> [PROVIDED RECORDS]:
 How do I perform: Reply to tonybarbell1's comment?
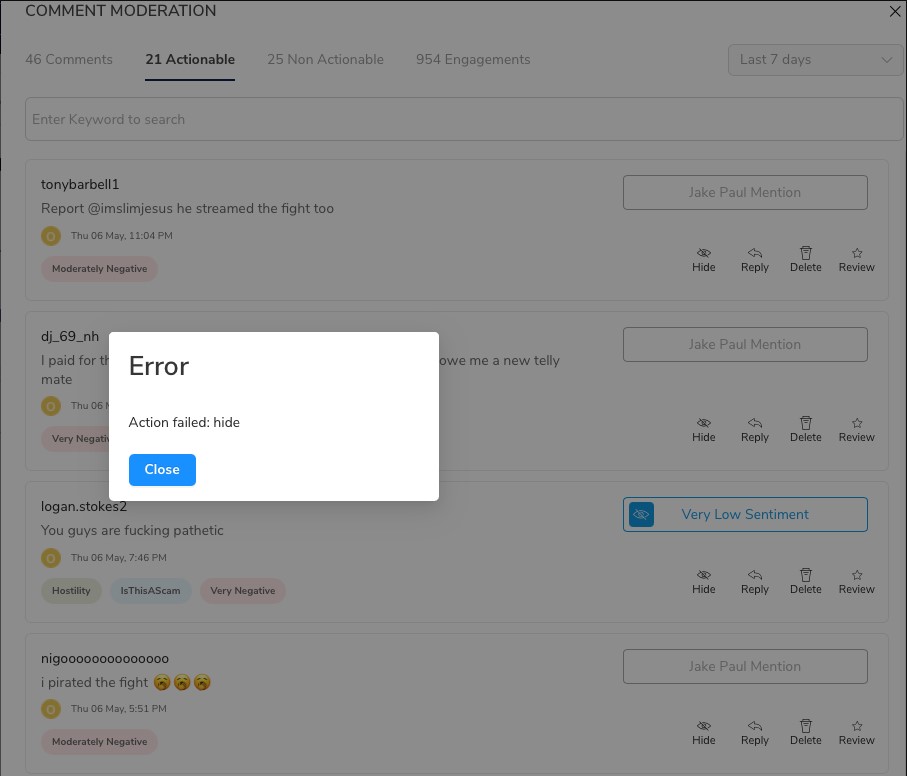click(x=754, y=260)
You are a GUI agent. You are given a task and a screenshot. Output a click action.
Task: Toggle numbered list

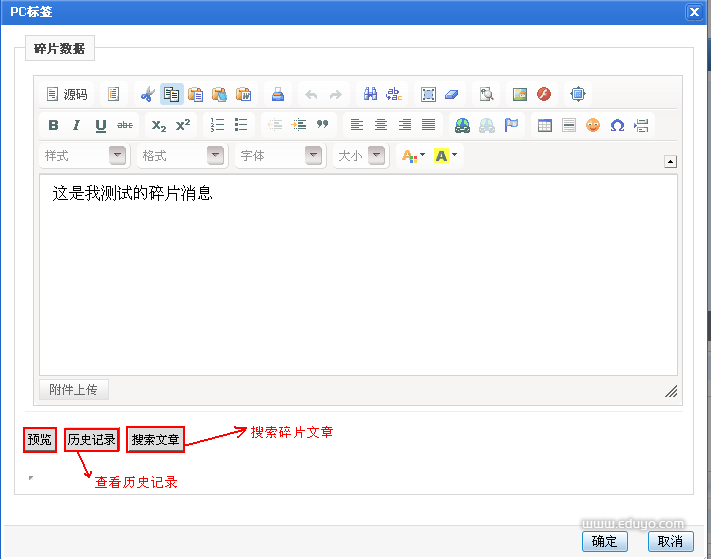point(217,125)
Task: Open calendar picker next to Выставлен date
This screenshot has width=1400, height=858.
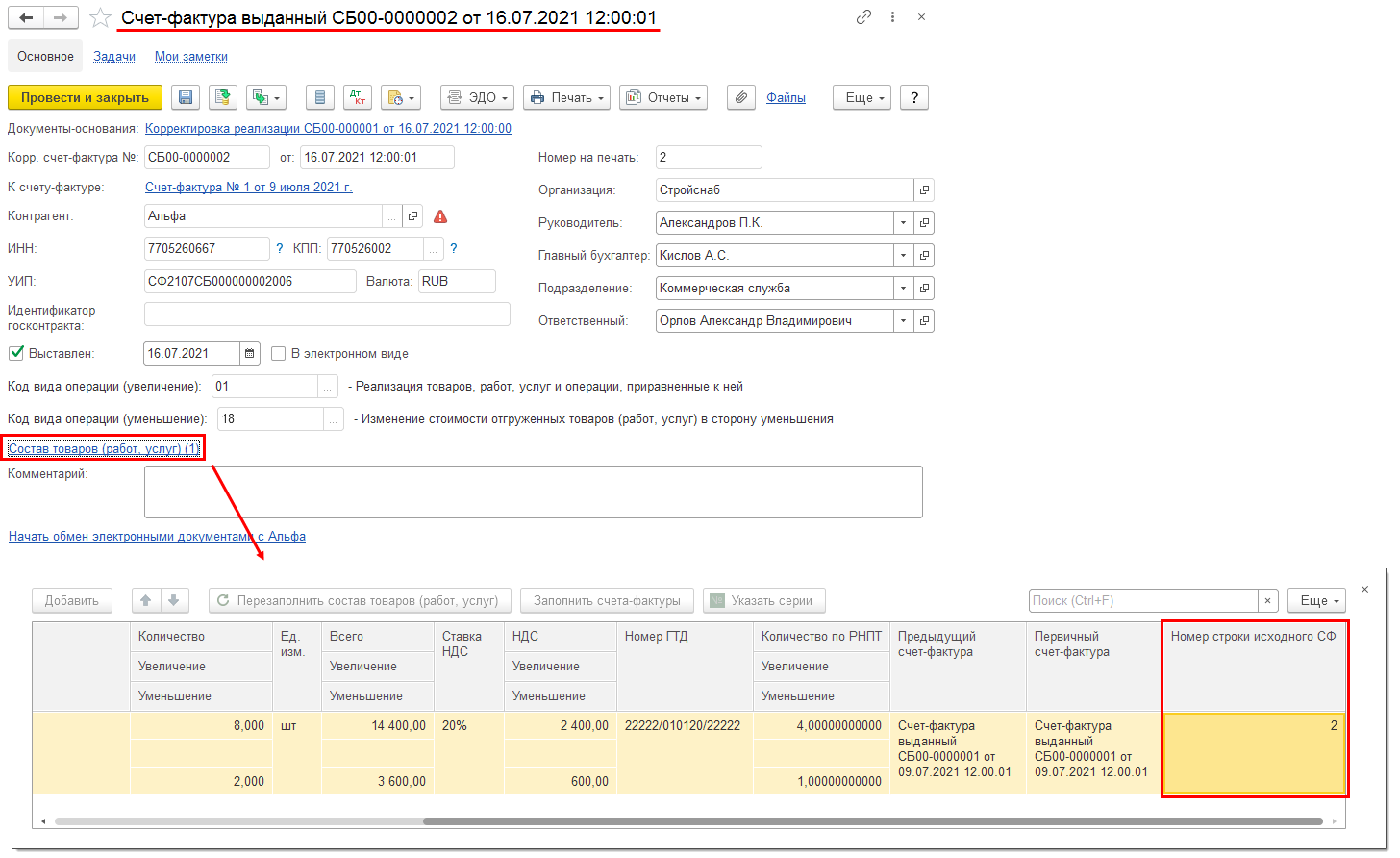Action: tap(250, 354)
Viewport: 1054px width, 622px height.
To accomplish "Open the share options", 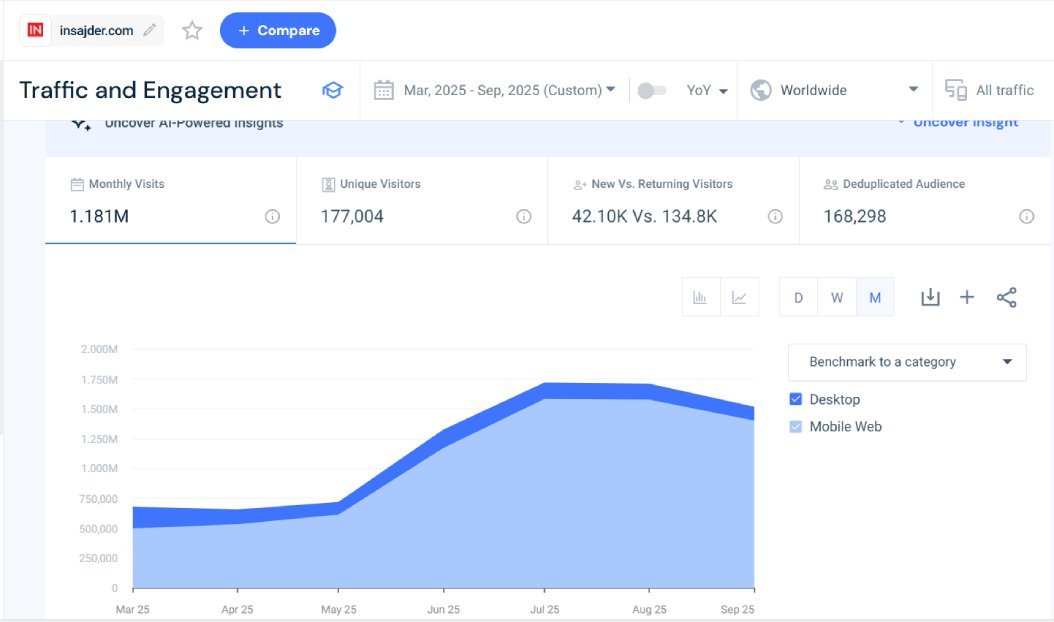I will coord(1007,297).
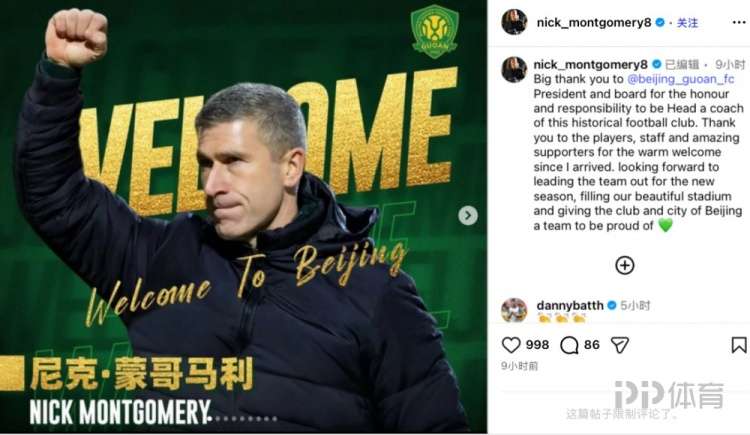
Task: Share post with paper plane icon
Action: pyautogui.click(x=620, y=345)
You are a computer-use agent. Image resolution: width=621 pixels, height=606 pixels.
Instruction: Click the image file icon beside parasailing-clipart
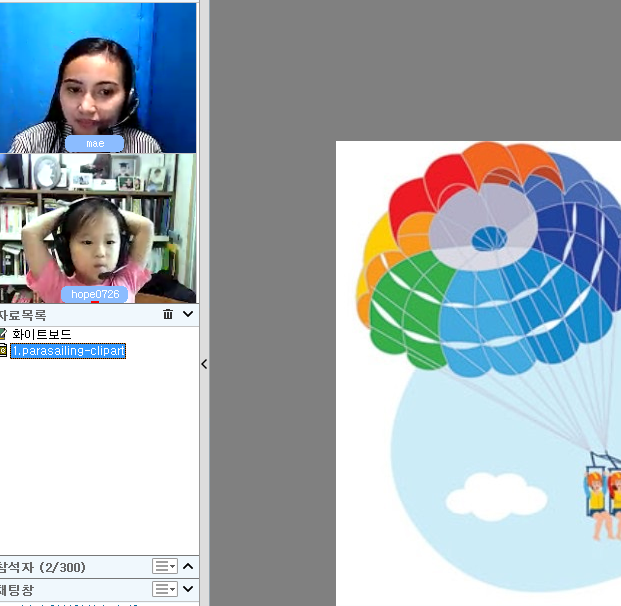coord(3,351)
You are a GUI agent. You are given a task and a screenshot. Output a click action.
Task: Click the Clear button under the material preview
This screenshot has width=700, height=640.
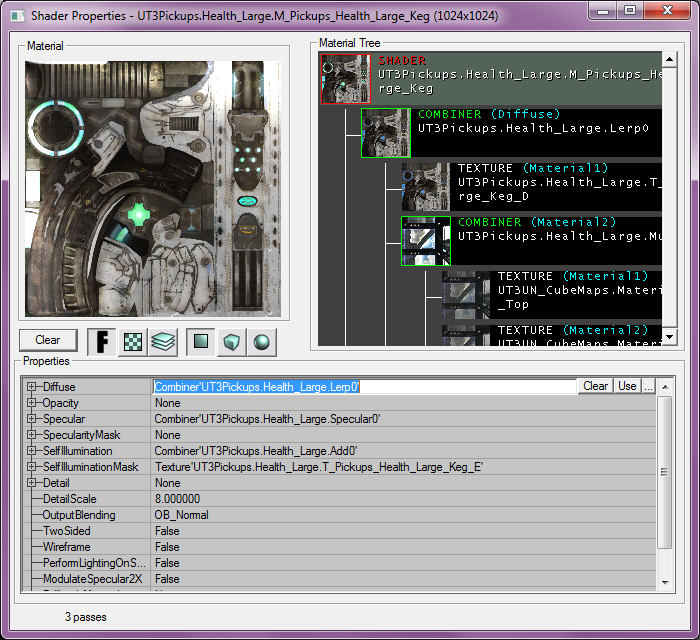pos(48,340)
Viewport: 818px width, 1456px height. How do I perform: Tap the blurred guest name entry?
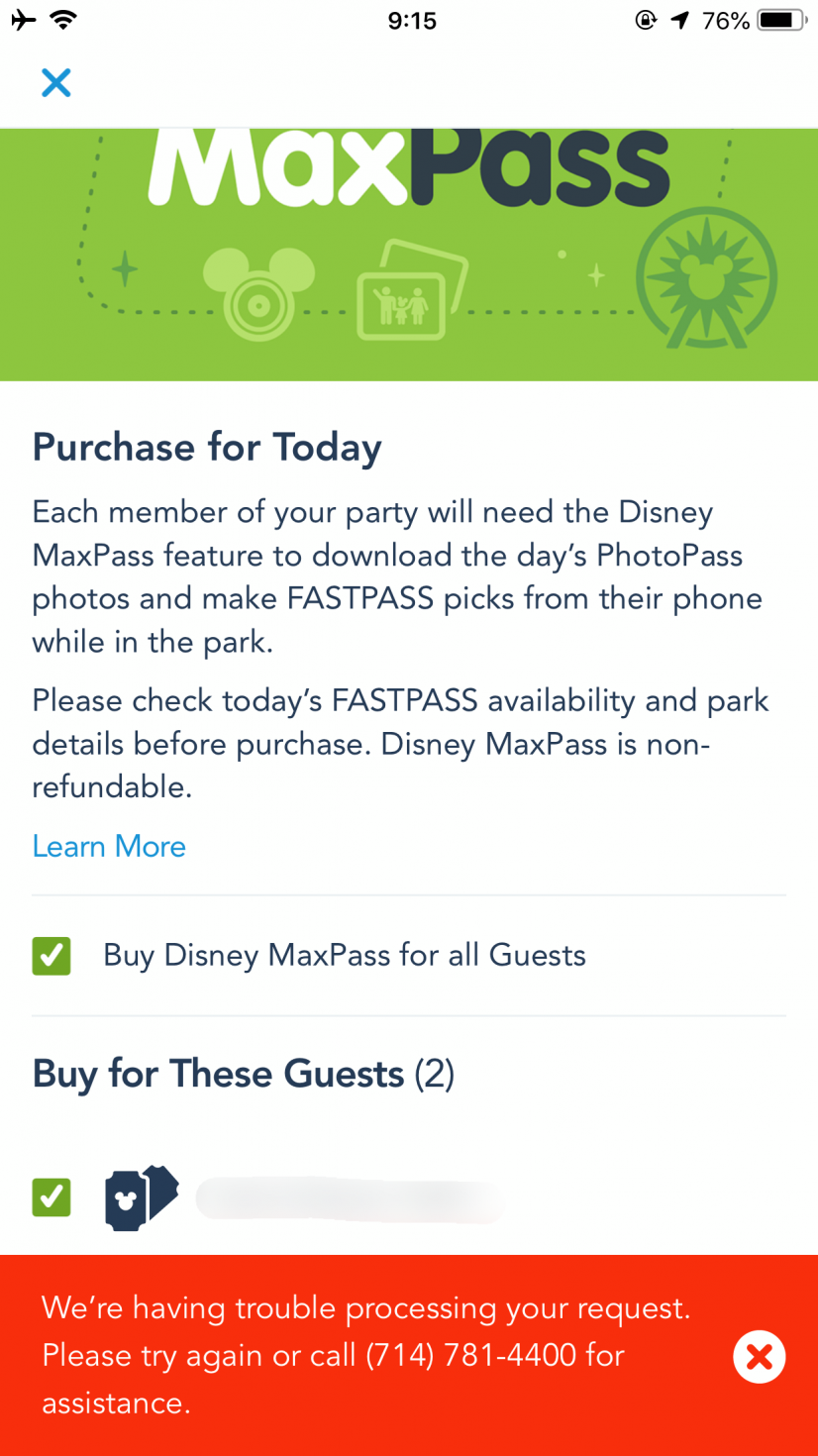point(349,1198)
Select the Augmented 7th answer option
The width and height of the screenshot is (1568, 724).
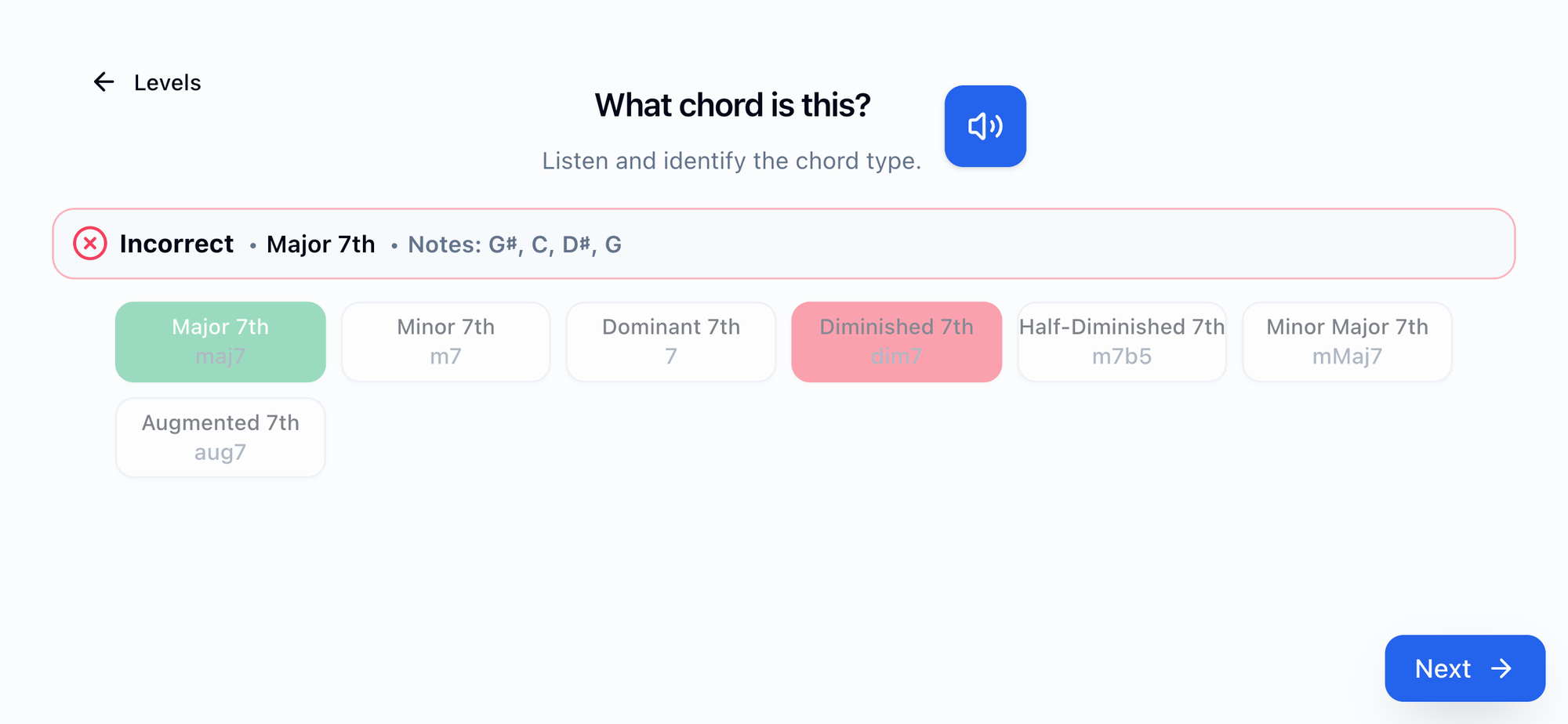[220, 437]
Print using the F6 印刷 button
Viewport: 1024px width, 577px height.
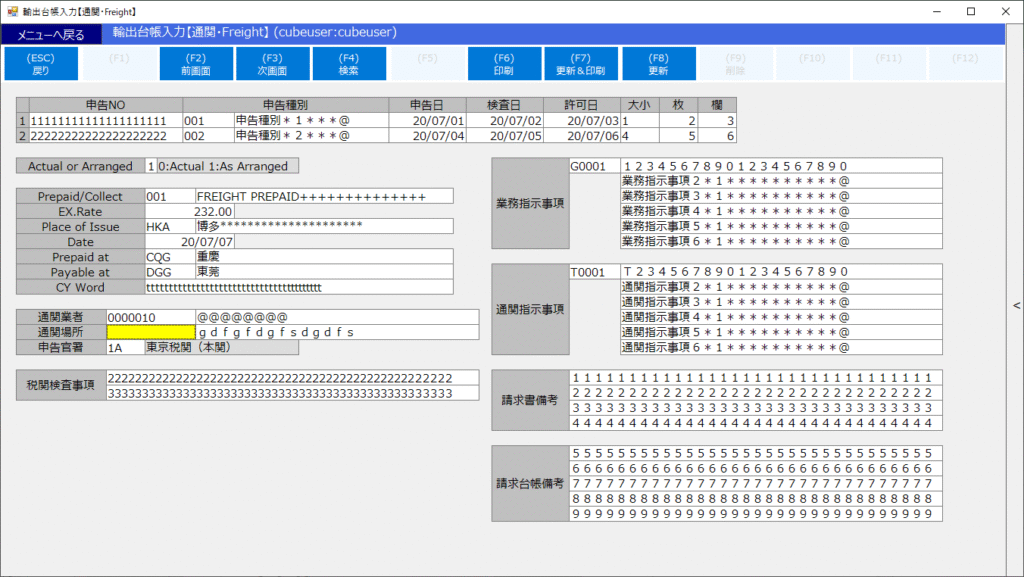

> [TASK GOAL]:
Copy out exactly the lines that begin at the line with "Select the Augmented 7th answer option" and end at the final line of the entries above. Leave out the pictures.

> [WRITTEN ANSWER]:
Select the Augmented 7th answer option
The width and height of the screenshot is (1568, 724).
[220, 437]
Print using the F6 印刷 button
Viewport: 1024px width, 577px height.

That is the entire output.